Question posée par le 28/09/2017
Bonjour,
Le centre international de recherche contre le cancer (Circ), qui dépend de l'OMS, a classé en mars 2015 le glyphosate comme «cancérogène probable». Son avis s'appuyait sur un millier d'études déjà publiées dans la littérature scientifique analysées par 17 experts originaires de 11 pays différents.
Depuis la publication de cet avis, le Circ fait l'objet d'une vive contre-attaque de Monsanto. «Après cette classification, le CIRC a été la cible d'un nombre d'attaques sans précédent, cherchant à détruire sa crédibilité», racontait à Libération le 23 août dernier le docteur Kurt Straif, directeur de la section des monographies du CIRC. «Ces attaques n'étaient pas sans rappeler les stratégies utilisées par l'industrie du tabac il y a quelques décennies.»
La tribune que vous mettez en lien dans votre question a été rédigée par Gil Rivière-Wekstein, fondateur du site Agriculture et environnement qui publie régulièrement des articles pro-glyphosate, contre Marie-Monique Robin (la réalisatrice du documentaire Le Monde selon Monsanto en 2008) et contre le bio. Elle reprend une information publiée par Reuters durant l'été, qui révélait qu'une étude menée dans le cadre de l'Agricultural Health Study (AHS) aux Etats-Unis n'avait pas été prise en compte alors même qu'Aaron Blair, un épidémiologiste américain qui faisait partie du groupe du travail du Circ connaissait son existence et ses résultats. L'étude concernait pourtant 89 000 agriculteurs, pointe Reuters. L'agence de presse s'appuie ensuite sur les propos tenus par Aaron Blair durant son audition. «Si le groupe de travail du Circ avait pu prendre en compte ces données, l'analyse du Circ sur le glyphosate aurait été différente, a reconnu Blair dans les dépositions consultées par Reuters», peut-on lire dans la dépêche.
Aaron Blair explique que le Circ ne prend en compte que des études déjà publiées, ce qui n’était pas le cas pour l’étude de l’AHS.
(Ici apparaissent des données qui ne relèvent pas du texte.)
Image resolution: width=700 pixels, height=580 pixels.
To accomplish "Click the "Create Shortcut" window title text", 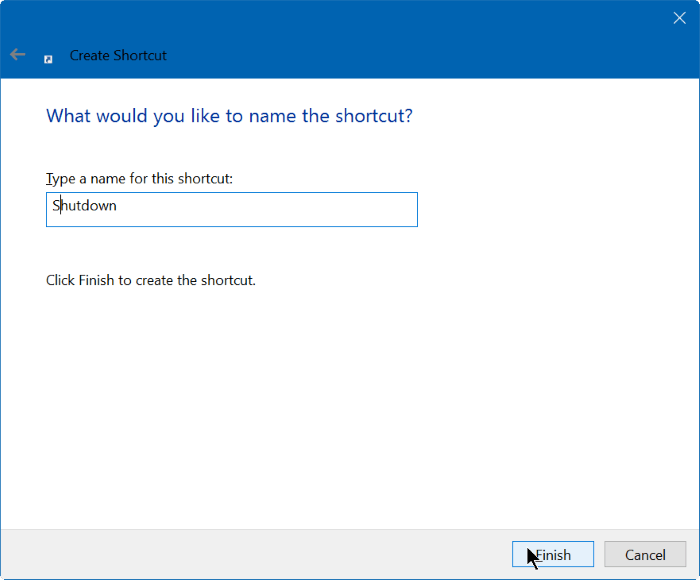I will 118,56.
Dans un communiqué publié suite à l'article de Reuters, le Circ a affirmé «ne pas baser ses évaluations sur des opinions présentées dans les médias». Il assure aussi qu'un «expert indépendant» cité par Reuters a en fait été rémunéré par Monsanto. Une information reprise dans une contre-enquête publiée sur le Huffington Post, qui affirme que Reuters omet de préciser que l'étude de l'AHS porte sur des sous groupes «relativement petits» et qu'une autre étude a été réalisée par Aaron Blair et dont les résultats ne sont pas favorables à Monsanto. Les 300 pages de la déposition d'Aaron Blair sont disponibles ici. Aaron Blair a par ailleurs précisé au Huffington Post que cette étude menée par l'AHS ne l'a pas fait changer d'avis sur le lien entre cancer et glyphosate. Selon un autre expert cité par le Huffington Post, Peter Infante, «cette étude de l'AHS n'est pas la référence absolue».
Notons par ailleurs que les Monsanto Papers ont largement révélé les efforts de Monsanto et de l'industrie pétro-chimique pour décrédibiliser le Circ. Vous pouvez en savoir plus sur le lobbying mis en place par Monsanto en lisant cette enquête de Libération.
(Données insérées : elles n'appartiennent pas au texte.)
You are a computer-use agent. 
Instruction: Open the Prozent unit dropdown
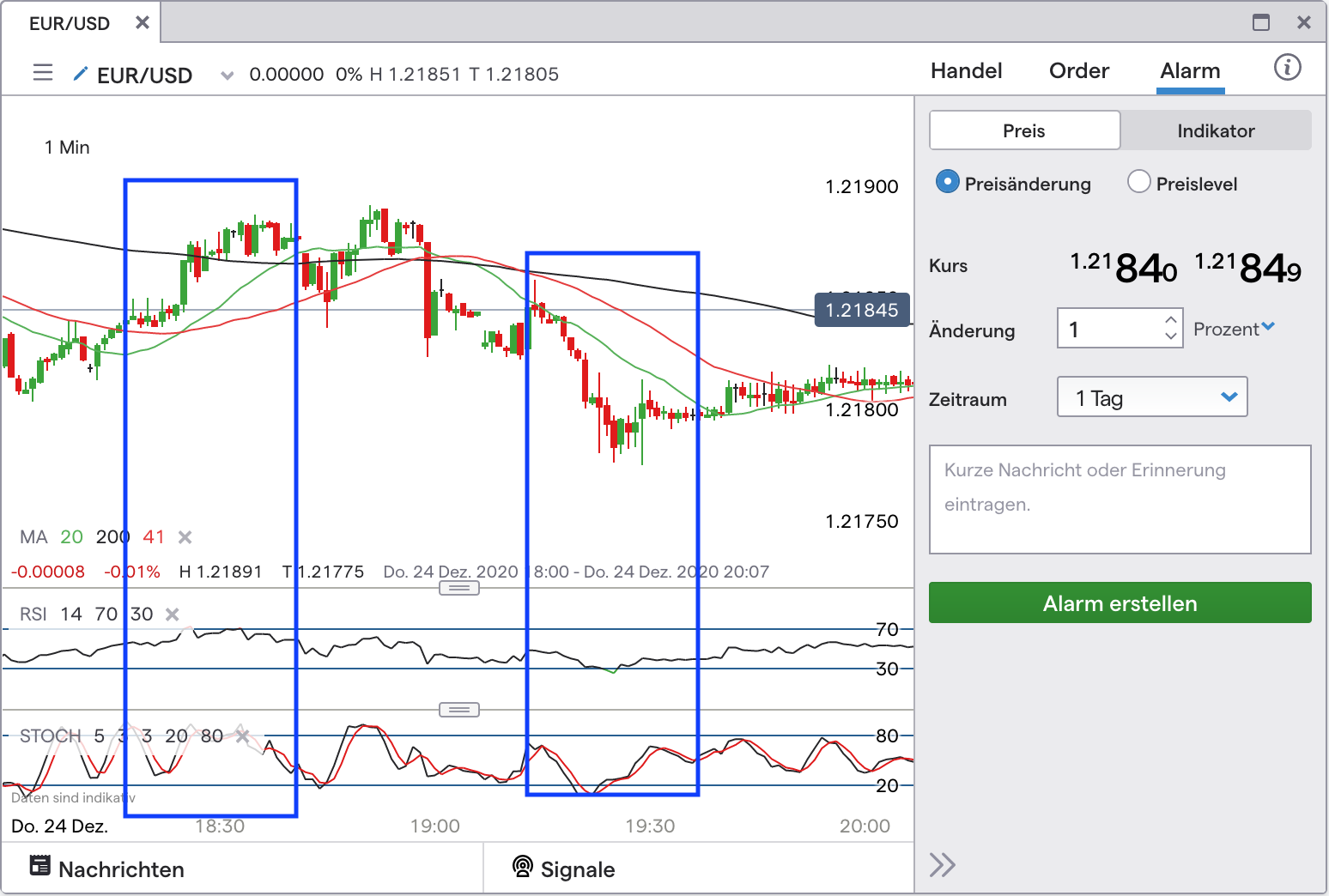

Les résultats du Circ sur le glyphosate se distingue des études menées par deux agences européennes. En novembre 2015, quelques mois après la classification du Circ, l'Autorité européenne de sécurité des aliments (Efsa) jugeait «improbable» le risque cancérogène du glyphosate. Le 15 mars 2017, l'Agence européenne des produits chimiques (Echa) considérait à son tour que ce pesticide n'était pas cancérogène. Mais alors que le Circ ne tient compte que des études publiées dans la littérature scientifique par des experts dont elle vérifie l'absence de conflits d'intérêts, les agences réglementaires s'appuient aussi sur les travaux confidentiels fournis par les industriels. Le Guardian et la Stampa ont accusé l'Efsa le 15 septembre d'avoir copié collé des pans entiers d'un rapport de Monsanto, et d'avoir accordé un droit de regard aux industriels qui a été à l'inverse refusé aux ONG. L'Efsa a rétorqué dans un communiqué que «ces allégations sont infondées et basées sur un manque fondamental de compréhension du cadre européen de réglement des pesticides».